OK, but then: what is a fish?

Yes, there are the fins and the gills, but what else really defines a fish? There are plenty of organisms that live under the sea that we don’t really think of as fish, like jellyfish, or sea cucumbers, or aquatic mammals like dolphins and whales (and did you know that killer whales are dolphins, not whales?). Why aren’t they fish?

Well, basically, you weren’t too far off with the fins and gills. A fish is defined by the Oxford English Dictionary as a limbless cold-blooded vertebrate animal with gills and fins living wholly in water. So yeah, a fish, basically. But what might surprise you to learn is that there’s no such thing as a fish.

Well, of course there are. All those fish you’re thinking of right now? They’re all fish, obviously. But look back at that definition of a fish. A bit vague, isn’t it?

That’s because, scientifically, there isn’t really such a thing as a fish. There’s no class or phylum known as fish. It’s just a general descriptive term to refer to animals with common features, but which may all have evolved separately. Salmon and sharks might not really share anything genetically: they developed similar features due to natural selection. If you’re living underwater, you’re going to survive better if you’ve got fins and gills.

But does that mean you’re wrong if you call a trout or a pollock a fish? No, of course not! They’re obviously fish. Sure, we can trust science in classifying different organisms. But the rest of us, what do we know? We look at all these animals that all look the same, and say, Yeah, those things are all the same, let’s call them fish. That jelly-looking thing? Well, OK… that star thing?? Well, it doesn’t really have gills or fins, but, OK I suppose…

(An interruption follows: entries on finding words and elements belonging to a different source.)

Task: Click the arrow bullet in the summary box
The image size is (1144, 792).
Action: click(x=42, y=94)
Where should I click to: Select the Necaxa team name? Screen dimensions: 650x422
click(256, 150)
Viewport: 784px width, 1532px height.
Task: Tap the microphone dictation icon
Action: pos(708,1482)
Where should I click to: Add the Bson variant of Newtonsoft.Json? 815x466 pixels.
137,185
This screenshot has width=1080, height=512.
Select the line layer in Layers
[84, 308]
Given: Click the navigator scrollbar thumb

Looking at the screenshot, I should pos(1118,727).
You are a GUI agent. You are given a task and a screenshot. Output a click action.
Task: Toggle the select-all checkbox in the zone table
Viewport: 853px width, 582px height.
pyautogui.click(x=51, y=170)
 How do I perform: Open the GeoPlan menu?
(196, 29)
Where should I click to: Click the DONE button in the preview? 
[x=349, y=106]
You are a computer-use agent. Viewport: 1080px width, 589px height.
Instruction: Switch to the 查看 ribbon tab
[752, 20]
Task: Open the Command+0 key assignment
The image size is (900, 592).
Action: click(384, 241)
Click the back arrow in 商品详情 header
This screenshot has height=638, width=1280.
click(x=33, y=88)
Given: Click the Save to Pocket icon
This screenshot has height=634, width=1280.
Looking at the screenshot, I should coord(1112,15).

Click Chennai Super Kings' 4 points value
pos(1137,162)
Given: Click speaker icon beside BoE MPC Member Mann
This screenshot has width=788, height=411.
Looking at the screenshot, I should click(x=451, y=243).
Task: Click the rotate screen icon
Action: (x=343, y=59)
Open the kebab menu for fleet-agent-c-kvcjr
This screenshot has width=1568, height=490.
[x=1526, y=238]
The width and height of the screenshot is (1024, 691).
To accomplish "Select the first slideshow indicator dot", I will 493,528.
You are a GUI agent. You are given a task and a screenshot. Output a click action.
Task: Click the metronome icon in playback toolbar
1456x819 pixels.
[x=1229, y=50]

Consensus. That’s how language develops. And even if there are some funny jelly- and star-shaped outliers, we’re all pretty sure what a fish is. And language also develops to fulfil a function. And for most of us, that function was simply to lump all these similar animals together. Distinguishing between different types of aquatic animals has never really been important for most of us.

So no, a jellyfish isn’t a fish. But if you want to think of it as a fish, then why not? But a dolphin!? Forget about it!